In Deeper (from the series: 'Liebeslied') 1999


Viewing The Open (from the series: 'Liebeslied') 1999


A conversation between Rut Blees Luxemburg and David Campany 1999

David Campany is author of Art and Photography (Phaidon Press 2003)

Rut Blees Luxemburg and David Campany talked about images from two bodies of work: London: a Modern Project and Liebeslied. The conversation took place walking the city of London at night, revisiting places she has photographed.

David: We are at the foot of the Waterloo Bridge looking at a flight of steps you photographed in...? 1997.

Rut: It’s changed since then. The text that appears in on the wall in your image, a text that looks like a poem that that been crossed out or covered over, has almost disappeared.

David: What first drew you to this site?

Rut: Liebeslied has become the overall title for a body of work and for my second book. For me the Liebeslied was this elusive writing on the wall which seemed always more than just graffiti or some quick communication. Even when I first saw it was indecipherable. I think that the writer tried to eradicate it. Just after they’d written it. And now it has become a stain or trace, adding to all the other stains on the surface of the city. I like the curves, they are so baroque that they suggest something much more palatial, or sacred, instead of a cold outdoor space.It looks like a very private form of communication, the opposite of most graffiti or street writing which might tend to be a disenfranchised citizen announcing something to the world in general.

David: The poem seems like one soul speaking to another soul but within a public place.

Rut: Yes, that’s why for me it became a Liebeslied. It is very considered. The scale is intimate. It is writing at the scale of the body. Or a page.So I came and photographed it. It seems private. I’m attracted to the heimlichkeit of a space in the public. A space that allows for a moment of repose.

David: Do you think that repose comes from the places or from your images?

Rut: From the places, most definitely.
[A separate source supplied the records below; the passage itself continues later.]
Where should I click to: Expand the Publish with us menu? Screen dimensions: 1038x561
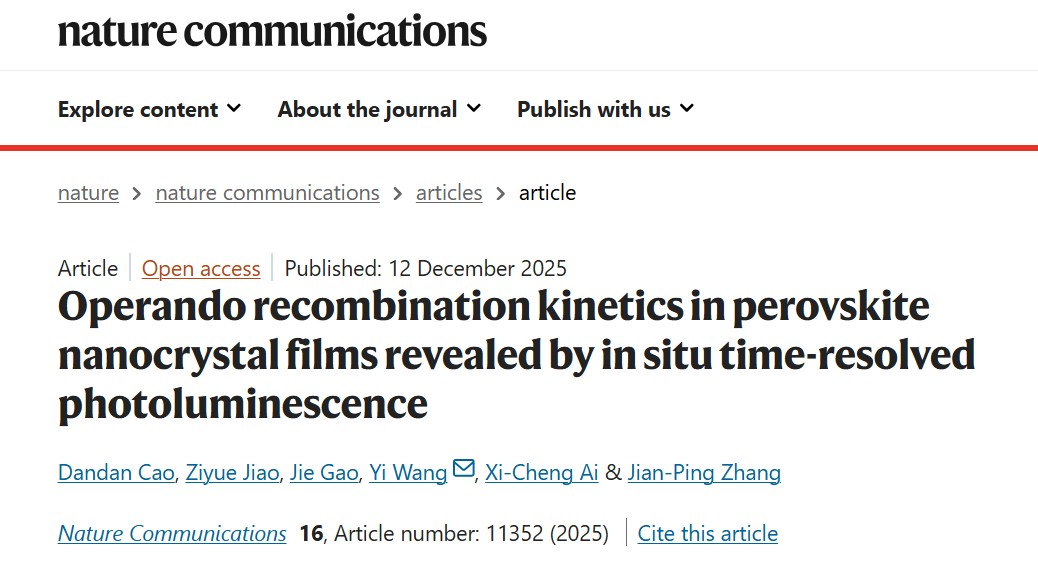point(605,109)
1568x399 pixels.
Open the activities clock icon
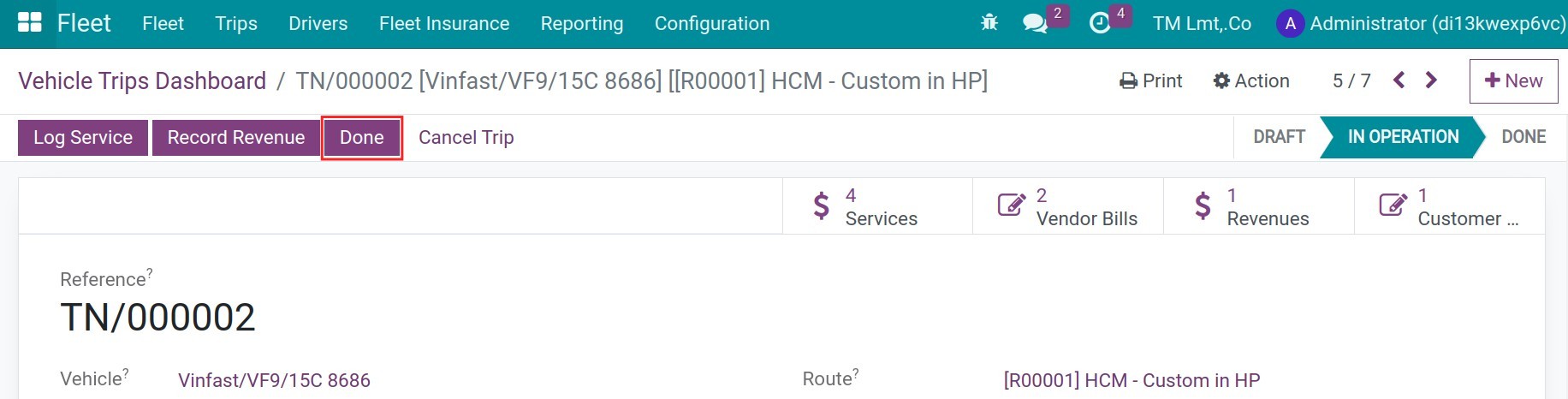pos(1100,23)
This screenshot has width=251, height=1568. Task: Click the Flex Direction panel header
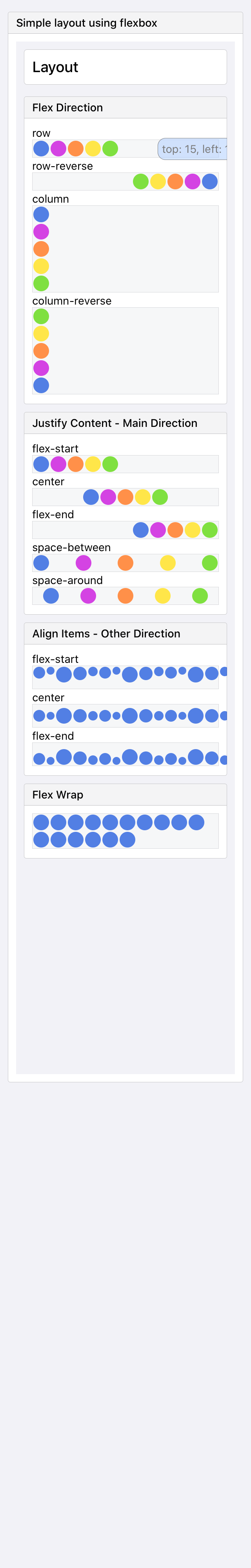click(126, 108)
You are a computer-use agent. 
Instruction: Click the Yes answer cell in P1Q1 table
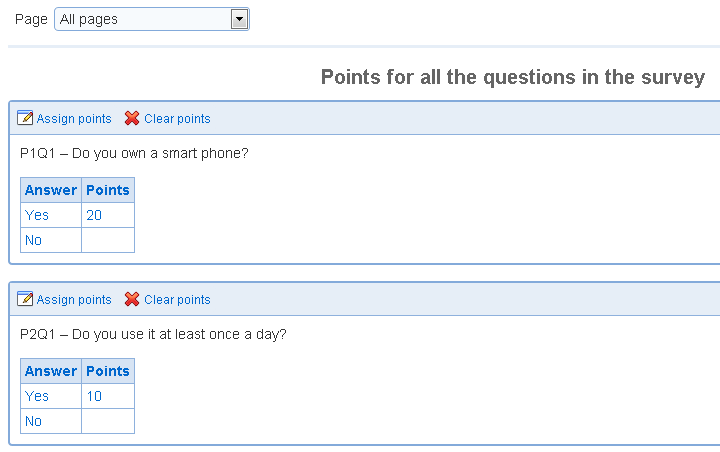coord(51,215)
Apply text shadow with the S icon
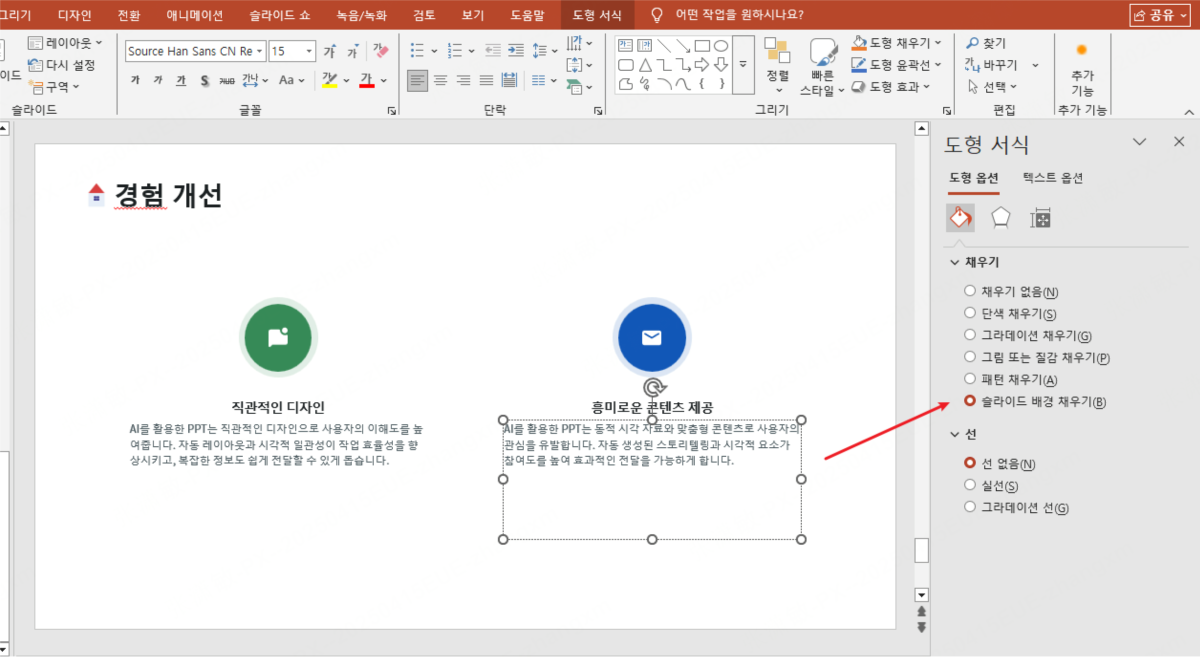 point(204,80)
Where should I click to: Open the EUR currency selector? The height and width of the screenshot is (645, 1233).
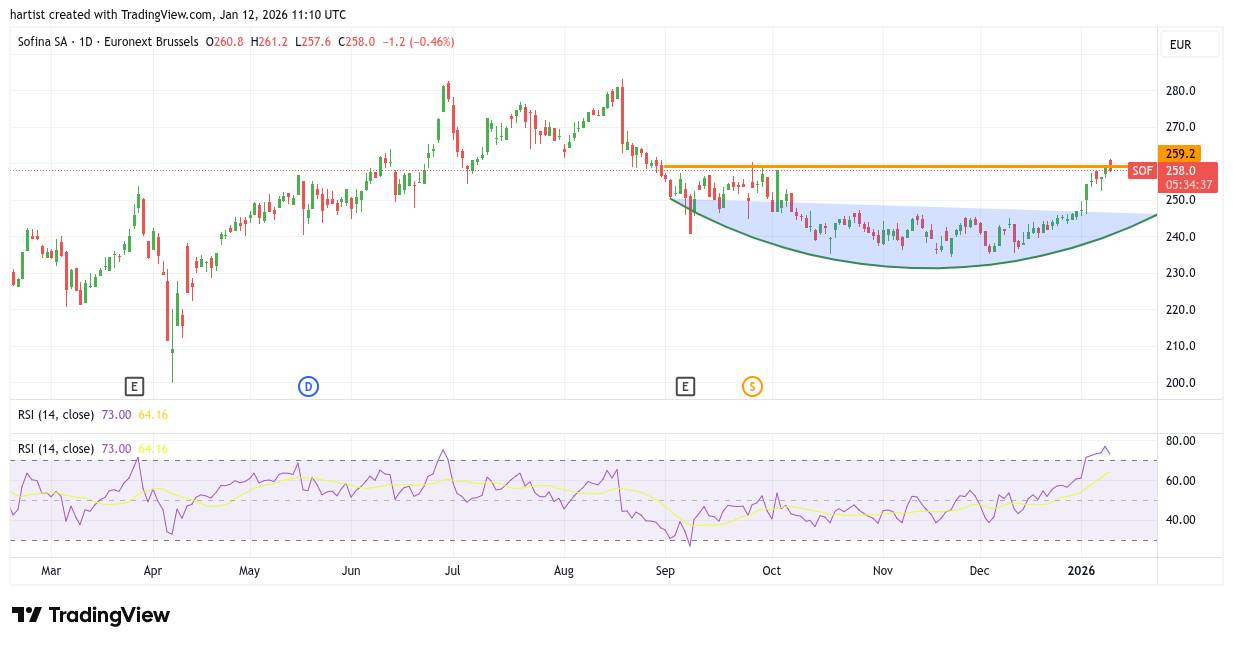(x=1188, y=44)
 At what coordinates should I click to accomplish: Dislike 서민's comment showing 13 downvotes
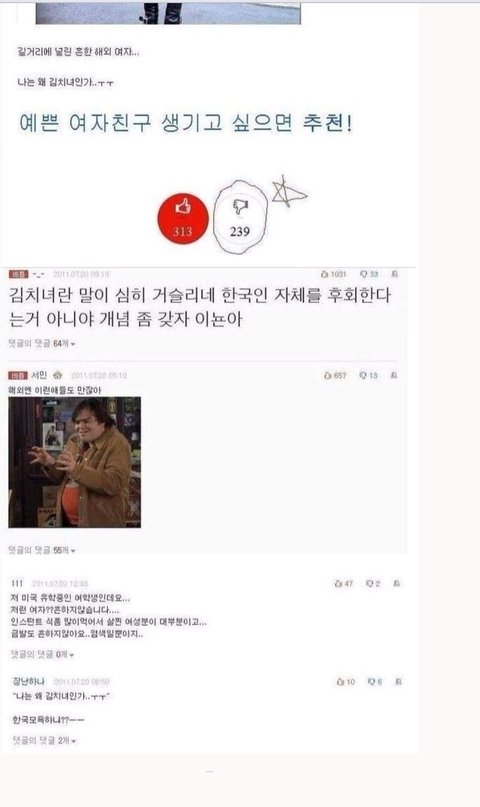[369, 376]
It is hard for me to photograph places where I don’t have that feeling or relation.

David: I think of your work as almost the opposite of street photography which we associate with bright daylight, people, grabbed chance instants and rapidity. Here we have long duration, emptiness, a shell that becomes a content, rather than the other way around where in street photography people become generalised ciphers of the masses. In your work the population is either moving through or coming or going.

Rut: Well the 5 x 4 camera is the opposite of what the street photographer would use. It requires slowness and concentration and the exposures are long. Ten, fifteen, twenty minutes. So it’s another kind of street photography. Or maybe ‘street’ isn’t even important. ‘Public’ photography is better.

David: Your photographs are often of streets or contain streets.

Rut: Well in the newer work the street is becoming less significant for me. In my earlier work, collected in the book A Modern Project the street was much more important. Now its other places.

David: There is generally much more intimacy in your recent work. You have moved away frm the great heights and the monumentality of the built city.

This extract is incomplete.